Russian oil exports, which for decades have been about eight million BDP (Barrels Per Day), vary in value depending on the world price for oil. In the last decade there have been two instances of sanctions related declines in Russian oil exports. The first was in 2014, in response to the Russian occupation of Crimea and parts of eastern Ukraine. Russian oil exports fell about ten percent from their normal level. Russian oil exports recovered quickly to their previous levels but oil income remained lower because Russia had to use discounts to get past the oil sanctions. This was because nations caught obtaining sanctioned oil could themselves be sanctioned. In 2022, Russia was hit with even heavier sanctions that caused oil income for 2022 to decline by over 20 percent compared to the previous year.

Russian oil exports cannot be ignored because Russia is the second largest oil exporter, behind Saudi Arabia. During periods when Russian oil exports are sanctioned, the primary impact is Russia receiving less for its oil. Russia managed to quickly deal with the new sanctions because of its close relationships with Iran, which was a veteran practitioner of how best to evade sanctions.

Iran has become quite skilled at evading sanctions. Since the U.S. revived economic sanctions against Iran in 2017, there has been an even larger and better organized effort to defeat the many methods Iran has developed over the years to conceal its smuggling efforts. Everyone involved tried to keep details of these Iranian schemes and American countermeasures out of the news, and not just because the Iranian methods were usually illegal, but also because the U.S. and its allies didn’t want Iran to know the full extent of the new countermeasures being used. That veil of secrecy began to shred at the start of 2019 when a storm off the Syrian coast ran an Indian tanker (Tour 2) ashore. Worse, the Tour 2 had just delivered Iranian oil to Syria and went to sea hurriedly using the bad weather to evade detection. Tugs did not arrive until April to pull the tanker off the beach near the Syrian port of Latakia. It soon became clear what happened here. During late December 2018, Tour 2 loaded its oil cargo in an Iranian port and after it exited the Suez Canal it “ghosted” or “ran dark”. That is, the tanker turned off its AIS (Automated Identification System), which allows ship owners and their customers, as well as any nearby vessels, to track the progress of large ships. With the Indian shipping company exposed as illegally smuggling oil to Syria, the extent of the increased American scrutiny of ships making deliveries to Syria forced Iran to be more resourceful. Iranian plans for more illegal oil tanker visits to Syria had to be hastily revised. Iran found that most of its old ploys and too many of its new schemes to carry out illegal oil movements no longer worked, at least not regularly. For months after the Tour 2 grounding, there was a very visible oil shortage in most of Syria. Iran has resorted to smuggling oil via truck from Iran through Iraq to Syria, but this is not sufficient to make up for the deliveries via sea going tankers.

§

Directive 1. In the passage on oil sanctions, which country ranks ahead of Russia as an oil exporter?
Directive 2. Quote the passage on oil sanctions, taking everything from "Russian oil exports cannot" down to "to evade sanctions.".
Directive 3. Write what comes next in the passage on oil sanctions, picking up after its final sentence.
The rows that follow are separate material from the passage on oil sanctions.

§

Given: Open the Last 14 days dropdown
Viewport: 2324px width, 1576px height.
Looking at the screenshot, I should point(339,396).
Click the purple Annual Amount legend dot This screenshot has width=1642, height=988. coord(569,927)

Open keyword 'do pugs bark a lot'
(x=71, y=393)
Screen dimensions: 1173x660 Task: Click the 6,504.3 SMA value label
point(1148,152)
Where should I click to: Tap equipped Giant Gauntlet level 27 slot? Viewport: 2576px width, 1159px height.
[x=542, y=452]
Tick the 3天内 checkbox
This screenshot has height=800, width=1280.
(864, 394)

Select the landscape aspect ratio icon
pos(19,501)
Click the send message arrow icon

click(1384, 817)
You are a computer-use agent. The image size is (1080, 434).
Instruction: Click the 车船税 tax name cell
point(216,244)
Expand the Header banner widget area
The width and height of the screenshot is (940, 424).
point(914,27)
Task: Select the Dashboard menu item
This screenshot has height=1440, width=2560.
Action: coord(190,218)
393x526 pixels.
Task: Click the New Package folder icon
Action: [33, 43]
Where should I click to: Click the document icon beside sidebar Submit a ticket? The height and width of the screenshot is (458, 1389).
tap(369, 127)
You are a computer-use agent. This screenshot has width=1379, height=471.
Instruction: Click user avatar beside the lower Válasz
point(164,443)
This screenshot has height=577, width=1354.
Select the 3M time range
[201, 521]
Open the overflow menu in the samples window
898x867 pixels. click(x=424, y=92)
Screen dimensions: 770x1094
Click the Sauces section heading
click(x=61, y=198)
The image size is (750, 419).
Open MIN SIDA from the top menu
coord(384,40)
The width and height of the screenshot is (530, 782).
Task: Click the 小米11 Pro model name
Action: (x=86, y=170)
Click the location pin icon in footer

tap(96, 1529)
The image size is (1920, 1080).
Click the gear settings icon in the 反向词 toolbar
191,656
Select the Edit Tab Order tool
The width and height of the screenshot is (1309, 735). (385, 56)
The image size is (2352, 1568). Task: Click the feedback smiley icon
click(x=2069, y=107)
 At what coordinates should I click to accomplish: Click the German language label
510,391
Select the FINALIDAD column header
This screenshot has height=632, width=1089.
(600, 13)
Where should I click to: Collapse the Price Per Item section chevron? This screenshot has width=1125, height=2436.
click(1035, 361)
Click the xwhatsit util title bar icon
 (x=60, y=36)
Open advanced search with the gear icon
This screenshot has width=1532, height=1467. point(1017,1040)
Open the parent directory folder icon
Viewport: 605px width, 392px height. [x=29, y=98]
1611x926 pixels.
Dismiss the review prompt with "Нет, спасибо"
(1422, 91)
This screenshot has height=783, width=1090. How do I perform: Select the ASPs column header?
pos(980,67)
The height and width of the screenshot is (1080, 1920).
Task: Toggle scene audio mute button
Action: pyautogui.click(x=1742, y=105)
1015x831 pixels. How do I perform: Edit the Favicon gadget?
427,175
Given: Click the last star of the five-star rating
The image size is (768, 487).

§

Answer 1. Saudi Arabia

Answer 2.
Russian oil exports cannot be ignored because Russia is the second largest oil exporter, behind Saudi Arabia. During periods when Russian oil exports are sanctioned, the primary impact is Russia receiving less for its oil. Russia managed to quickly deal with the new sanctions because of its close relationships with Iran, which was a veteran practitioner of how best to evade sanctions.

Answer 3.
Iran also noted that the American/Israeli surveillance of economic activity in Syria was more thorough and robust than anticipated. Any improvement in the Syrian oil situation triggered more international countermoves to block Iranian efforts to find a tanker that could deliver to Syria. The new countermeasures include monitoring the nations that provide ship registry services while maritime insurance companies have their own array of regulations regarding who can have access to insurance coverage and who cannot. This is about more than shipowners being covered against accidents at sea or in port. Ships without proper coverage, especially for vessels carrying dangerous cargo (like petroleum and natural gas), cannot enter many major ports or the territorial waters of most nations if they do not have the proper insurance. By mid-2019 Iran found it more difficult to conceal what its hundred or so Iranian owned tankers and cargo ships were doing as more and more shipping companies and nations refused to do business with Iran. Iran tried to rely on Chinese tankers using Iranian techniques. For example, the U.S. recently caught a Chinese tanker in the Indian Ocean using ghosting and, while its AIS was off, changed its ship registration to hide delivery of Iranian oil to a banned customer. Now the Americans are threatening to seize Chinese tankers if China does not enforce the terms of the Iranian sanctions.

All this is happening because once more Iranian oil exports are hobbled by sanctions and Iran is reviving its usual array of deceptions to try and hide illegal exports to customers willing to risk discovery and punishment when the Iranian deceptions fail. The last time (2012-2015) Iran got hit by an oil export ban, shipments dropped from 2.6 million barrels per day to a million barrels per day. After the sanctions were once more imposed in late 2018, Iranian exports quickly fell from 2.8 million barrels per day to 1.8 million barrels. By April 2019 legal shipments had declined to under a million barrels per day. By mid-2019 oil shipments were often down to less than half a million barrels a day. The decline delay was, in part, caused by exemptions given to eight export customers who needed time to shift to another supplier. Some of the exemptions are permanent which is why the exports never hit zero. There are plenty of other suppliers because there has been a world oil glut since 2010 because of fracking in North America (and now elsewhere). The OPEC oil cartel has restricted production to try and drive the oil price up but that only worked for a while and only partially. Even before Iranian oil sanctions were revived the oil price was declining again. So there are plenty of oil producers willing and able to replace Iranian exports. Illegal Iranian oil exports are sold at a lower price because of the risk (financial costs if caught) and that also contributes to keeping oil prices low. But if scrutiny is too intense the smugglers find they cannot reach many customers.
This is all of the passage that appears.